In technical ceramics, the ceramic material used determines the properties and possible use of the ceramic components. Depending on the material used, the components are therefore suitable for different areas of application and fulfil their specific requirements.
Production of technical ceramic components
At room temperature, the components are moulded from ceramic powder, organic binder and liquid and are given their typical material properties in a sintering process at high temperatures.
The larger or more complex a component made of technical ceramics is, the more challenging it is to manufacture.
Common ceramic materials are
Silicon carbide
Silicon carbide - light, hard and heat-resistant
Silicon carbide is one of the hardest and lightest materials in technical ceramics and has a diamond-like structure. The material has outstanding properties:
- excellent thermal conductivity
- low thermal expansion and impressive resistance to acids and alkalis.

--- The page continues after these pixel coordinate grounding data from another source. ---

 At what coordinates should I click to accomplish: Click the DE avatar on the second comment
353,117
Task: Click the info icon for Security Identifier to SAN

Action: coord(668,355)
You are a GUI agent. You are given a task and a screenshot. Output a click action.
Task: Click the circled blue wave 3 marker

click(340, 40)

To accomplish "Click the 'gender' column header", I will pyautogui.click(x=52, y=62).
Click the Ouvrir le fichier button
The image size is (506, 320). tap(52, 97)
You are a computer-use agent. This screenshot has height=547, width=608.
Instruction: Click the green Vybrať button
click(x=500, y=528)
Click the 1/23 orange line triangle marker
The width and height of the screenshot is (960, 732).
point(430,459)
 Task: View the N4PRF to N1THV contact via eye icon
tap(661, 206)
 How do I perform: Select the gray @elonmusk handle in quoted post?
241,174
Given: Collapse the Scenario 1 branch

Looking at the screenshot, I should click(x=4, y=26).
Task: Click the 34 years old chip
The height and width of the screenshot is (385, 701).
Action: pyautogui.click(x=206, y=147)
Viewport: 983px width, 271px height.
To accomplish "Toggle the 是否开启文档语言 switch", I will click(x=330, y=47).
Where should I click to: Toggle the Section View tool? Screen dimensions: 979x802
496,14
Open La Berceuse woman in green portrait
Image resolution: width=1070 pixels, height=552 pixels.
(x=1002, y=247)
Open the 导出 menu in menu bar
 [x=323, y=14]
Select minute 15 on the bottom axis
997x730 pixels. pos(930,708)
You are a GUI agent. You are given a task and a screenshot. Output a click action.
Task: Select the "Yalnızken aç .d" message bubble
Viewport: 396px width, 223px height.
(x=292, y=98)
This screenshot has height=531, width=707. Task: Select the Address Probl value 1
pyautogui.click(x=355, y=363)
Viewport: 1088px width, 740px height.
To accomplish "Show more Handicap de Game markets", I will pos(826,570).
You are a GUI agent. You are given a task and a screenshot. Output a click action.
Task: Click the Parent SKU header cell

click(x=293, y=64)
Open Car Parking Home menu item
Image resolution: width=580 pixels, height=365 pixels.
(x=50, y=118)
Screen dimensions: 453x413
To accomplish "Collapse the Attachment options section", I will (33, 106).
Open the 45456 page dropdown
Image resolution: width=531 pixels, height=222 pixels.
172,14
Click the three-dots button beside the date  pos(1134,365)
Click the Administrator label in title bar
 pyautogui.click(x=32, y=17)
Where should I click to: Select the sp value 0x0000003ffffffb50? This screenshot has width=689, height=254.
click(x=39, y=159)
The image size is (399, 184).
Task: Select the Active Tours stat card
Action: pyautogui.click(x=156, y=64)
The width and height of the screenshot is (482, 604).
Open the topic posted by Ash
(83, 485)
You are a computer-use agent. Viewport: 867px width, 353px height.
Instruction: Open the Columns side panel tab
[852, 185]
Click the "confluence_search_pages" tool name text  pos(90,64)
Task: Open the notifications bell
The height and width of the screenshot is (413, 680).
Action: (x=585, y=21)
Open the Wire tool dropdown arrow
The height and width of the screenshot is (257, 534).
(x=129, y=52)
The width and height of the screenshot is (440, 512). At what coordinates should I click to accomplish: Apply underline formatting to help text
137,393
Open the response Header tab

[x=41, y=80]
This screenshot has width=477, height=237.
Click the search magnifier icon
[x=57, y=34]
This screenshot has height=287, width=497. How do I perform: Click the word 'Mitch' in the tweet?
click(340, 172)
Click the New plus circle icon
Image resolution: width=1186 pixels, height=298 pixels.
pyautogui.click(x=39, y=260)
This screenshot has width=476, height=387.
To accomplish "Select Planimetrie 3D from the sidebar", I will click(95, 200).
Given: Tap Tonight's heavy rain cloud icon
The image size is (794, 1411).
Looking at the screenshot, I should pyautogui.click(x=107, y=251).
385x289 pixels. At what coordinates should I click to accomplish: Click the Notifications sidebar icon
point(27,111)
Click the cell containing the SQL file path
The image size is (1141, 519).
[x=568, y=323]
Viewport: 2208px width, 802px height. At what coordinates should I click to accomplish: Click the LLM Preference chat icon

- Even at extreme temperatures of up to 1,400°C, the properties of silicon carbide remain constant.
- Its lightness and dimensional stability make this material the ideal choice for construction applications.
Components made of silicon carbide are used in a wide range of applications, including in chemical plants, as a semiconductor material or in the field of optics. Due to its suitability for use with food, silicon carbide is also popular in the food industry.
Whether in highly specialised industries or for a wide range of challenges, ceramic components made of silicon carbide offer an economical, durable and reliable solution compared to metal.
Zirconium oxide - Robust and versatile
Zirconium oxide (also known as zirconium dioxide) is one of the most outstanding high-performance materials.
It impresses with its exceptionally high flexural strength and impact strength.
These properties make zirconium oxide relatively ‘soft’ compared to other high-performance ceramics - an advantage that makes the material particularly interesting for components in mechanical engineering. Zirconium oxide ceramic is ideal for use as a counterpart to steel or hard metal, for example in steady rests.
But zirconium oxide ceramic offers even more:
- The material is biocompatible, making it ideal for use in the food industry and medical technology.
- Thanks to its low thermal conductivity, it is also valued as a thermal insulator.
- A further advantage lies in its similarity to the modulus of elasticity and thermal expansion of steel, which makes it particularly suitable for use in assemblies under temperature stress.
Why is zirconium oxide ceramic the material of choice?
- High load-bearing capacity: Ideal for mechanical engineering components
- Biocompatibility: Perfect for food and medical technology
- Thermal insulation: Efficient at high temperatures
Silicon nitride - a versatile all-rounder among materials
Silicon nitride is a high-performance material that impresses with its versatility in numerous areas of application.
- Thanks to its low density, silicon nitride is particularly light, which makes it ideal for systems with rotating or swivelling movements.
- Similar to aluminium oxide, silicon nitride is characterised by its high hardness and excellent chemical resistance.
- At the same time, it offers impressive impact strength, similar to that of zirconium oxide.
These properties make silicon nitride an indispensable material in mechanical and plant engineering.
A decisive advantage of silicon nitride is its exceptional temperature and thermal shock resistance.
The material remains solid even at temperatures of almost 1,000°C and shows hardly any thermal expansion. Silicon nitride is therefore frequently used in demanding environments such as induction systems.
Aluminium oxide - Versatile and cost-efficient
Aluminium oxide is an outstanding material that demonstrates its versatility in numerous applications. It is cheaper than other high-performance ceramics and often also cheaper than carbide.
- The outstanding properties of aluminium oxide include excellent abrasion resistance and a hardness that almost matches that of diamonds.
- The material also offers high chemical resistance, for example to acids and alkalis, as well as exceptional temperature resistance of up to 1,750°C.
- Its excellent electrical insulation properties and dielectric strength also make aluminium oxide the ideal choice for electrical applications.
- The profile is complemented by high thermal conductivity, which is valued in numerous industries.
Thanks to a purity of 99.7 %, the strength and corrosion resistance of aluminium oxide has been further increased. These properties make it an indispensable material for demanding applications in industry and technology.